Thursday, May 08, 2008

Isn’t It About Time That India Realise That Overly Tight Regulation Will Not Do Their Economy Any Good?
India's government will try to win agreement from coalition allies to ease restrictions on foreign investments in insurance, banking and pensions in its final year in office, Finance Minister Palaniappan Chidambaram said.

“Financial sector reform is our unfinished agenda,” Chidambaram said in an interview. “We failed to convince our partners that sectors which are closed or partly closed be opened for domestic private and foreign investors.”

The four communist parties that support Prime Minister Manmohan Singh's United Progressive Alliance have blocked plans to increase foreign ownership of insurers, now restricted to 26 percent, and remove a 10 percent cap on the voting rights of investors in local non-state banks such as HDFC Bank India's pension business is not open to foreign investors.

Financial reforms, including development of a corporate bond market, pensions and insurance will spur investment and add as much as 1.5 percentage points to India's economic growth, according Lehman Brothers. Eighty percent of the country's 1.1 billion people have no insurance cover and 88 percent of the workforce doesn't contribute to pension schemes, according to Lehman Brothers.

India's $912 billion economy, Asia's third-largest, has expanded at a record average pace of 8.7 percent each year since 2003. Singh's government, which is entering its fifth year in office this month, wants to accelerate the rate of growth to as much as 10 percent by 2012 to create new jobs and reduce poverty.



Financial Muscle



That will require greater financial muscle in banks to help fund local companies expand capacity and buy assets abroad. The combined assets of all Indian banks is less than the Industrial & Commercial Bank of China, China's biggest lender.

Singh's trade and investment panel recommended last month that India, which has over $300 billion of foreign exchange, the world's sixth-largest, must consider using part of the money to create a fund that will help companies buy assets abroad.

“The only argument in favour of a sovereign wealth fund is that since we have huge reserves that yield modest returns, you could use part of that reserve to enhance your return,” Chidambaram said. “There are great risks in that strategy - how are you going to manage it? How are you going to be accountable to it?
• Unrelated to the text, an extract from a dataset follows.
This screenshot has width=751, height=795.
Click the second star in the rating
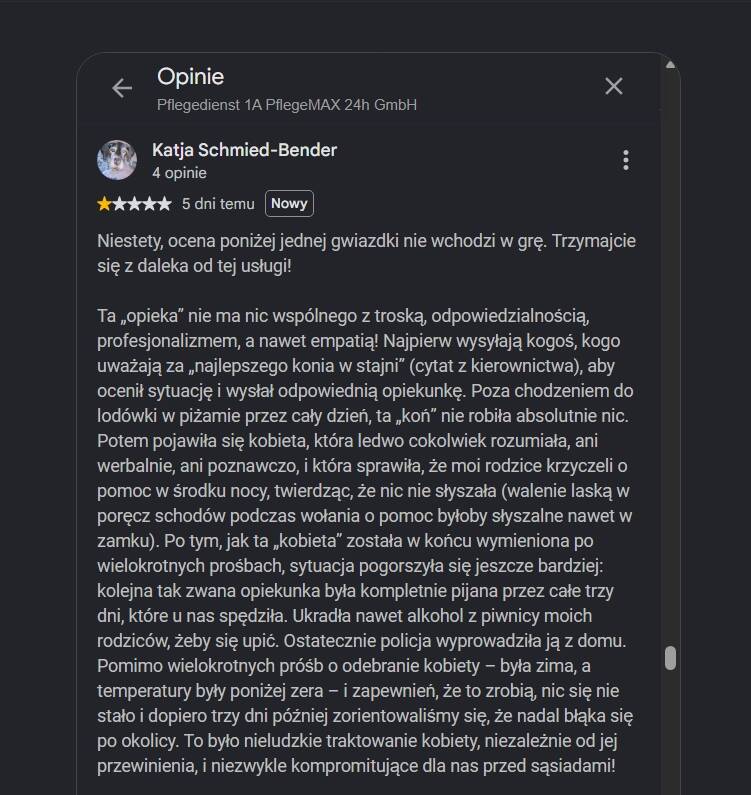click(119, 204)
I don't think it will come through anytime quickly.”

That means India needs more foreign investment to increase the size of its financial services industry.



Insurance Companies



India in 2000 opened up its insurance industry to overseas investment by dismantling the 44-year monopoly of state-owned Life Insurance of India and its non-life counterparts.
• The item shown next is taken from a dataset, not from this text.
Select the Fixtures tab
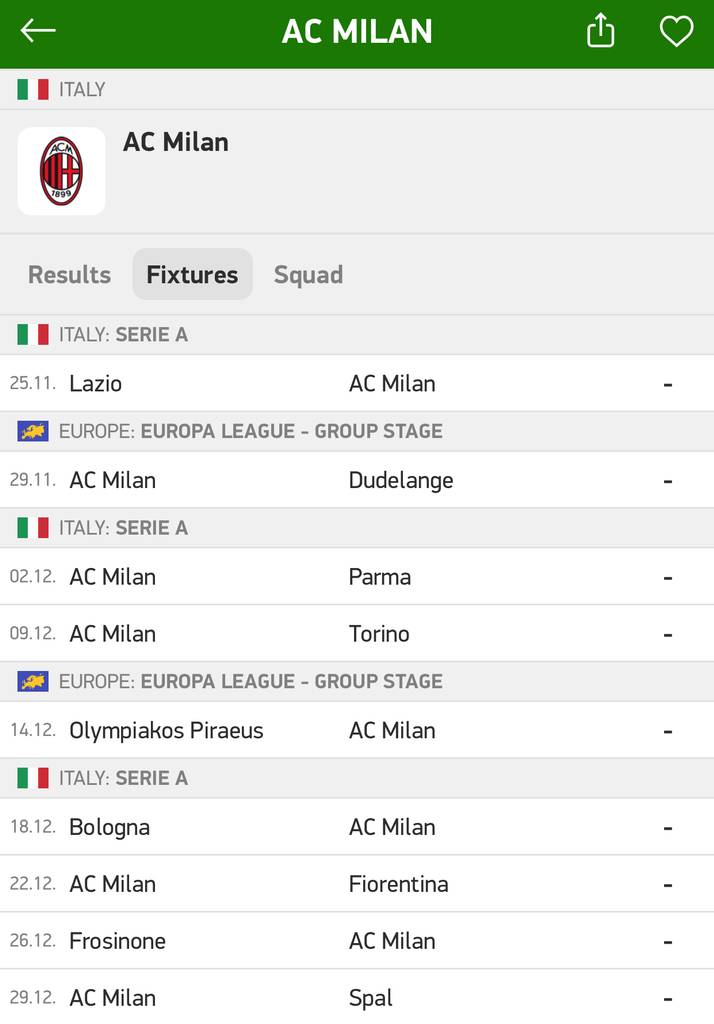 tap(192, 274)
Though their stake in Indian insurers is limited, companies including New York Life Insurance and Prudential have entered the market, which has since more than doubled to $22 billion in annual premiums.
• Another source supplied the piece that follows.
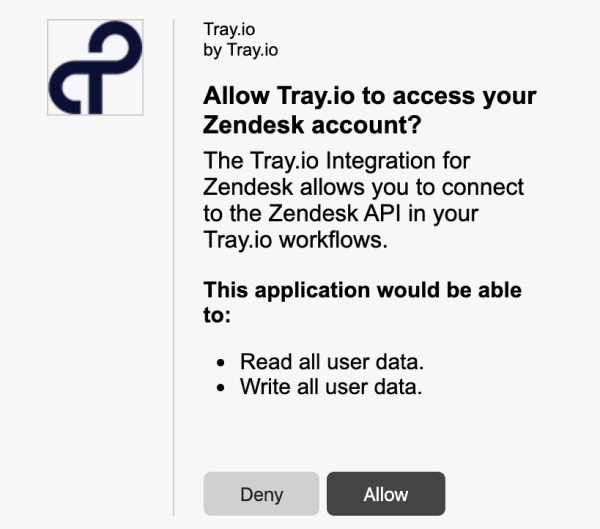Screen dimensions: 600x529
Task: Click the word "connect" in the description
Action: [x=483, y=187]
Singh's coalition government hasn't succeeded in implementing its promise to raise the foreign ownership limit in insurance companies to 49 percent as the bill does not have majority support in parliament.

Small private Indian banks are strapped for capital and unable to find investors because of the cap on voting rights.

India has been seeking to attract overseas investment to the nation's 31 non-state lenders, many of which are constrained by capital shortages and limited geographical reach, and need funds to compete with bigger rivals.

Foreign banks have cited the cap on voting rights as a disincentive to investment. Private banks typically have about 200 branches and are attractive to overseas banks seeking to tap rising demand for personal loans, mortgages and credit cards.

Indian now allows foreign banks controlling stakes only in private banks deemed to be weak and in need of capital, a rule it will start loosening in 2009.

“If the legislations that underpin financial sector reforms are passed within a year, then that would be satisfying,” Chidambaram said.


Is It Too Late For India To Implement The New Regulations? Will Their Banks Ever Catch Up With Rivals From China?